_Task description_
Figure out the number of lines in the data that hold the string "search". Reply with that figure only.

───── Exercise inputs

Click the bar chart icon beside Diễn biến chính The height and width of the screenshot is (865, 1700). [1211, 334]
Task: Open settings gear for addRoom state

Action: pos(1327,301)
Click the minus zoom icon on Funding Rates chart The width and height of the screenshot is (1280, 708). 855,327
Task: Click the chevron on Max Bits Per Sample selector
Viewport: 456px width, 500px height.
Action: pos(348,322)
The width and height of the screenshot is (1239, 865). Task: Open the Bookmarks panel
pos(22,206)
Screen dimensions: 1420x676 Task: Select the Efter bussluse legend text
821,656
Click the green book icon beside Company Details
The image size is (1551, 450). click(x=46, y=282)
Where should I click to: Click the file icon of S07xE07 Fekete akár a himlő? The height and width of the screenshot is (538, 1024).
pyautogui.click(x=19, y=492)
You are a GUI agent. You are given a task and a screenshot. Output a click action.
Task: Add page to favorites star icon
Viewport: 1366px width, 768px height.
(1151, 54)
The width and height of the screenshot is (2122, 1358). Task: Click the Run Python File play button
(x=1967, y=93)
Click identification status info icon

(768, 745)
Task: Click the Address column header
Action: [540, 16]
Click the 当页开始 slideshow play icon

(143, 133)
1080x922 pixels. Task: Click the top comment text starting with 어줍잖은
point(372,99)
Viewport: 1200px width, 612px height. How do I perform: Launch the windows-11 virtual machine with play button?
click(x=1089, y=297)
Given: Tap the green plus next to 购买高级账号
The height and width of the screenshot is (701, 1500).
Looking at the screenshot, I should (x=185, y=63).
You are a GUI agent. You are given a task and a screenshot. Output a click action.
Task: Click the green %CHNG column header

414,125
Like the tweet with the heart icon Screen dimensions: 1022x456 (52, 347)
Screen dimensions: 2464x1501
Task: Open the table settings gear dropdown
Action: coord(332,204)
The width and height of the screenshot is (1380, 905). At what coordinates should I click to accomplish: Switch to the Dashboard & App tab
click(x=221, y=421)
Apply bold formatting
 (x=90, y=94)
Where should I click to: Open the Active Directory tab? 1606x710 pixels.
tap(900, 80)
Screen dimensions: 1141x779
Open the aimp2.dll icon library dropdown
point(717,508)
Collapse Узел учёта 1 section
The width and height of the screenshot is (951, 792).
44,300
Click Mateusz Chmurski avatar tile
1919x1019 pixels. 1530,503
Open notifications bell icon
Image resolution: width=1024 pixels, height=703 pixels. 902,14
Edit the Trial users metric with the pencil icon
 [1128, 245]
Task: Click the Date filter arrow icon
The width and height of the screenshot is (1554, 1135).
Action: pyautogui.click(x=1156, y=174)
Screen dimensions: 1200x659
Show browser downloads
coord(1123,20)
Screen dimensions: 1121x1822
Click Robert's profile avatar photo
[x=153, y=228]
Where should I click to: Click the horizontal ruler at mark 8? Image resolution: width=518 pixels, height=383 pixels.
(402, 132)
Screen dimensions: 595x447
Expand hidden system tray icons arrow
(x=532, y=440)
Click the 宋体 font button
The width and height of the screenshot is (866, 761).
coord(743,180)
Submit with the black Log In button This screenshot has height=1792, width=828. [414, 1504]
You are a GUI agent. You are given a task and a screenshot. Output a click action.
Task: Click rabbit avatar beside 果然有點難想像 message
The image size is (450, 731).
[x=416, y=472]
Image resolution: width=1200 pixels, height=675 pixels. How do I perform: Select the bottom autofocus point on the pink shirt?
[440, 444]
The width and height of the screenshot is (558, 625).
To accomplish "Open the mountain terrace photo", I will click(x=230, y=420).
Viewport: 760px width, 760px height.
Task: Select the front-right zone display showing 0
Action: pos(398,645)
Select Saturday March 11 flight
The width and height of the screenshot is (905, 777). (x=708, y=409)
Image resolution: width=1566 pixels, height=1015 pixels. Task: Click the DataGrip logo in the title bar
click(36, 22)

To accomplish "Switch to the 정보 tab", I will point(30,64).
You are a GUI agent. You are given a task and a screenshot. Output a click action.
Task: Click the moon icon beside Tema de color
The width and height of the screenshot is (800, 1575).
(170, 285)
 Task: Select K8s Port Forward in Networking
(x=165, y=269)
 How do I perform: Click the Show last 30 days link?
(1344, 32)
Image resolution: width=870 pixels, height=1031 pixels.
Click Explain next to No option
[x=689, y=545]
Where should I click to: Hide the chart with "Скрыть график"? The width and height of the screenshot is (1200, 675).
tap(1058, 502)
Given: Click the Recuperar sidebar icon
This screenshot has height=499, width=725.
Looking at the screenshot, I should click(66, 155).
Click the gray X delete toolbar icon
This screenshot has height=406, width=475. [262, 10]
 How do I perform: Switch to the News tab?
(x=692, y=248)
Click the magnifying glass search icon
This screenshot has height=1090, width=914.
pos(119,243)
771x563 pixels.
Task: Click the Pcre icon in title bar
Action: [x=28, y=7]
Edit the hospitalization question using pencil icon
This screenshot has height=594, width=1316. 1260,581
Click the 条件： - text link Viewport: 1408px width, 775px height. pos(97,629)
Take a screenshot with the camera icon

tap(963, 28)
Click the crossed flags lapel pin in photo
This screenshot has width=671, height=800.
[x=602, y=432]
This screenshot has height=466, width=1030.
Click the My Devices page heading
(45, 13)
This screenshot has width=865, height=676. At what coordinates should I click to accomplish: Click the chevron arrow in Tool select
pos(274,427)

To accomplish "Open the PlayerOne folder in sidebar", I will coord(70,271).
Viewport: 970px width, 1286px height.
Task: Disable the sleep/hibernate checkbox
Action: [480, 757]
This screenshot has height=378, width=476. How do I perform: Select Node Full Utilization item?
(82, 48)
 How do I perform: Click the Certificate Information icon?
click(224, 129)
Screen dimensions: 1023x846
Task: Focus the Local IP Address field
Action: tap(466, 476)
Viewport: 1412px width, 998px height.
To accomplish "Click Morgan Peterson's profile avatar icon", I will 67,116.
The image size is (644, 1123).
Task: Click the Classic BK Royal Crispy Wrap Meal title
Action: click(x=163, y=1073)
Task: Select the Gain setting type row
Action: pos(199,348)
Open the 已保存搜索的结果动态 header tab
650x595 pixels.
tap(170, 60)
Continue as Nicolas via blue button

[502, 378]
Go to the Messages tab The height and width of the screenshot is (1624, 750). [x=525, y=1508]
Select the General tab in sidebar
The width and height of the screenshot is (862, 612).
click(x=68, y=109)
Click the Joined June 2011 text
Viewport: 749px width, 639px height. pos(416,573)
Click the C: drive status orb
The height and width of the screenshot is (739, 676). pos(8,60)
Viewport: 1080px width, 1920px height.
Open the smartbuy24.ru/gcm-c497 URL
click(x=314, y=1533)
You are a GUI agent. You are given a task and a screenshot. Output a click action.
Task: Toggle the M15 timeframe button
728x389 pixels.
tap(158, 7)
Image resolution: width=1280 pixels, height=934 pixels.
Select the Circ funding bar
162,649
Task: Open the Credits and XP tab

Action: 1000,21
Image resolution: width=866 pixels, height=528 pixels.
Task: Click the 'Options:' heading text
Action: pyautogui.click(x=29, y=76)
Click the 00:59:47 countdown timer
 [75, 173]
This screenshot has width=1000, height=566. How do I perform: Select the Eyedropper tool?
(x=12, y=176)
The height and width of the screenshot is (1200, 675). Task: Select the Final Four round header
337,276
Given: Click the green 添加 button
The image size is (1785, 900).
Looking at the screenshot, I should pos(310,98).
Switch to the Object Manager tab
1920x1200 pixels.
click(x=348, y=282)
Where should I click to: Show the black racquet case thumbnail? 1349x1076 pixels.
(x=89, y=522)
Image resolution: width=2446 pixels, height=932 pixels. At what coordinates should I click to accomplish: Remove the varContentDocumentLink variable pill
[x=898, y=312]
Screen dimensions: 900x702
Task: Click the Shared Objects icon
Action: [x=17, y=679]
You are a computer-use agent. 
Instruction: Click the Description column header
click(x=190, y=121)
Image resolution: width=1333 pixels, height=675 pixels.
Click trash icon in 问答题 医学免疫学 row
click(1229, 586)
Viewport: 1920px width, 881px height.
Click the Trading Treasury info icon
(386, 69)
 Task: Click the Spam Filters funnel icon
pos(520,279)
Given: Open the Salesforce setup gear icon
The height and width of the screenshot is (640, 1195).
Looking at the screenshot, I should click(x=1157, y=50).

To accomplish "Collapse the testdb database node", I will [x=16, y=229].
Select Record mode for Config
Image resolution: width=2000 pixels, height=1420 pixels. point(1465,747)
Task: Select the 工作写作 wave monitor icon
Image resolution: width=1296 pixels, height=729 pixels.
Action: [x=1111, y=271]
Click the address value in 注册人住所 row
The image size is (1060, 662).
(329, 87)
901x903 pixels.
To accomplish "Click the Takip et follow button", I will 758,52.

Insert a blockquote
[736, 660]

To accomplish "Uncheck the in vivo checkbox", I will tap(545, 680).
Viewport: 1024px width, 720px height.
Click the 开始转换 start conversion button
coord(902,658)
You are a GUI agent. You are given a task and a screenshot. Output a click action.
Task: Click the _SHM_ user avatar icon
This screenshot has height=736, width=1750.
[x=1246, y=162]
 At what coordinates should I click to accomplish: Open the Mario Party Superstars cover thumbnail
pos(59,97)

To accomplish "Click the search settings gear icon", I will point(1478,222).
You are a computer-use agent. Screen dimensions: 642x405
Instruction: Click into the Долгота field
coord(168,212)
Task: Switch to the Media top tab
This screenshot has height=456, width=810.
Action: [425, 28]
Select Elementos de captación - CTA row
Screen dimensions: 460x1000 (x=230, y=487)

──────────

_Answer_
2